In flashbacks, Zain’s life unfolds: amid squalid surroundings in Lebanon, he escapes from his chaotic home environment via odd jobs and through solidarity with his siblings. Unable to prevent the arranged marriage of his 11-year-old sister Sahar (Cedra Izam) – sold to a much older man – he runs away, hiding in an amusement park, where he meets an African refugee, Rahil (Yordanos Shiferaw), and her young son Jonas (Boluwatife Treasure Bankole), subsequently becoming the toddler’s babysitter while Rahil works and is then arrested as an illegal. Resourceful, the juvenile caretaker pulls the little one behind him through the streets in a makeshift carriage of a skateboard and cauldron. A world of cruel materialism is tempered with humanity and humour, and Zain himself embodies decency despite his streetwise toughness.

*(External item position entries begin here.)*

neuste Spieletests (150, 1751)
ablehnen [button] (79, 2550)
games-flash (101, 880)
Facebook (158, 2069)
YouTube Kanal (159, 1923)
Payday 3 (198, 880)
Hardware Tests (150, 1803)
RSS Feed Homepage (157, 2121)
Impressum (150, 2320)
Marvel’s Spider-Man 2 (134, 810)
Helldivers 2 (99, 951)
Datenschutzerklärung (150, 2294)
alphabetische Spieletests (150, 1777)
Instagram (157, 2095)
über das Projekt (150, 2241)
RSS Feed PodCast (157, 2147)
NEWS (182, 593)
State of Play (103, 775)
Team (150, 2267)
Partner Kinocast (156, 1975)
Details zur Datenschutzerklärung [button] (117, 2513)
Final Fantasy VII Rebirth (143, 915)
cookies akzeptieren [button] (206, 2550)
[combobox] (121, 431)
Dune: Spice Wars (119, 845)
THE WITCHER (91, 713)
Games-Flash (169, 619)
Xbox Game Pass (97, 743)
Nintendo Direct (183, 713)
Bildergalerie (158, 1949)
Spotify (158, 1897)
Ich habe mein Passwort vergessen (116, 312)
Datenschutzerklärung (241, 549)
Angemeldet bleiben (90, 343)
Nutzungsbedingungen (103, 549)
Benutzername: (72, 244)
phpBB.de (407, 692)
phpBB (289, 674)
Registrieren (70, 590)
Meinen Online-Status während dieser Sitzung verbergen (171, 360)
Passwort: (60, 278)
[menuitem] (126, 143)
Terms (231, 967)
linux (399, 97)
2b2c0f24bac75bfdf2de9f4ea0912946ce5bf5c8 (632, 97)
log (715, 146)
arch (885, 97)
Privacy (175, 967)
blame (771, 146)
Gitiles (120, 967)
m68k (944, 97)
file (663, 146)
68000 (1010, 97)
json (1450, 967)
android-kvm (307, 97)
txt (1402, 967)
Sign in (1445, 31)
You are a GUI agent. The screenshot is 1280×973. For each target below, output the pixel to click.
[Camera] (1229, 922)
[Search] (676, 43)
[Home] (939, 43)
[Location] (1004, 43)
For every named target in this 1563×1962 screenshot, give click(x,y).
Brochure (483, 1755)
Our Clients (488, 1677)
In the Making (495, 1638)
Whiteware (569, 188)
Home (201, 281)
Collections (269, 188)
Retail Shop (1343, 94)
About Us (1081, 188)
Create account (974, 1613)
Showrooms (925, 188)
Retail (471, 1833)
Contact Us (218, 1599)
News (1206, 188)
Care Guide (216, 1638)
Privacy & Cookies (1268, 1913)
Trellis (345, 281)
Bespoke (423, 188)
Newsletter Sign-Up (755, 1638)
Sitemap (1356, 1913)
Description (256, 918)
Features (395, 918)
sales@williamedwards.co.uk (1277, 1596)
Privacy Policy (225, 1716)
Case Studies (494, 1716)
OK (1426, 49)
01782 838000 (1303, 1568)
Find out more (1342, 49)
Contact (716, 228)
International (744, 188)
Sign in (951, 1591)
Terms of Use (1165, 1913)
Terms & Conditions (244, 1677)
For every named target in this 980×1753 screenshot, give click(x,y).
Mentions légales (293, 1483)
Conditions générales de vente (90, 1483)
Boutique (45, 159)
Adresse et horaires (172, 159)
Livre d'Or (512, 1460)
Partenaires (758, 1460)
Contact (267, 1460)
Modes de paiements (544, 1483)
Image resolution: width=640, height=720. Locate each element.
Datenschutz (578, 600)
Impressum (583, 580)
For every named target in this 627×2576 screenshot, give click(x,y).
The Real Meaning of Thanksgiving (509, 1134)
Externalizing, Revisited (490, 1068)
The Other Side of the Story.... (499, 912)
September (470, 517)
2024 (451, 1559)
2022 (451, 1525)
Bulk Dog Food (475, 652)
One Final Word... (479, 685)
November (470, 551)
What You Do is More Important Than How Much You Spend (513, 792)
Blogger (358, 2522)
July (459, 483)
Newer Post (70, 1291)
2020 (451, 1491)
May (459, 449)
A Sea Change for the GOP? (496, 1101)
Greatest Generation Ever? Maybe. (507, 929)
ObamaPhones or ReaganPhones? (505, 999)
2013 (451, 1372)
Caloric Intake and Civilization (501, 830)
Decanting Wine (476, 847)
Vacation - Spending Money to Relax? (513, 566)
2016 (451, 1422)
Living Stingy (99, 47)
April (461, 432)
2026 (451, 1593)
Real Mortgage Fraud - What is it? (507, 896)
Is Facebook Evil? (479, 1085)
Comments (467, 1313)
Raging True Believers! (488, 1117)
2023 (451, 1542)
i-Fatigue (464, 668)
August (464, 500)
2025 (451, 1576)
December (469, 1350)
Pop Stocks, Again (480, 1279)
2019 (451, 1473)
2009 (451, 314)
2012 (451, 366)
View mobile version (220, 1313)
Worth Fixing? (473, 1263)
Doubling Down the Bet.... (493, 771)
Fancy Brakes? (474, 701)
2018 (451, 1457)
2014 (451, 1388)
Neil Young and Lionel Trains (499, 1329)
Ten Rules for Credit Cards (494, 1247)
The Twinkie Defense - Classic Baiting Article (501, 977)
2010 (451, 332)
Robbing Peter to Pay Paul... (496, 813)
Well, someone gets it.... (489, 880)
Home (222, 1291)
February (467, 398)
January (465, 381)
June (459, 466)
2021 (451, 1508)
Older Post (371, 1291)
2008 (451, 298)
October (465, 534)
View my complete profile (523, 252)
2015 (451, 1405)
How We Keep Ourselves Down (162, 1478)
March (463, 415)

Superbly directed, the film is made vivid by the magnificent non-professional performers. As the charismatic central character, Al Rafeea has a natural star power that carries the movie. A Syrian refugee, though untrained he is the ultimate method actor, imbuing the role with his own life experience, lending a palpable stirring authenticity. Camera work is evocative with intensely moving close-ups of Zain, especially his eyes, and striking wide shots of crumbling cityscapes.
Not quite a documentary, not quite fiction, Capernaum is indefinable like conceptual art, yet is clearly a cry of rebellion, lovingly conceived but with sublime revolutionary defiance.
Catherine Sedgwick
Capernaum is released in select cinemas on 22nd February 2019.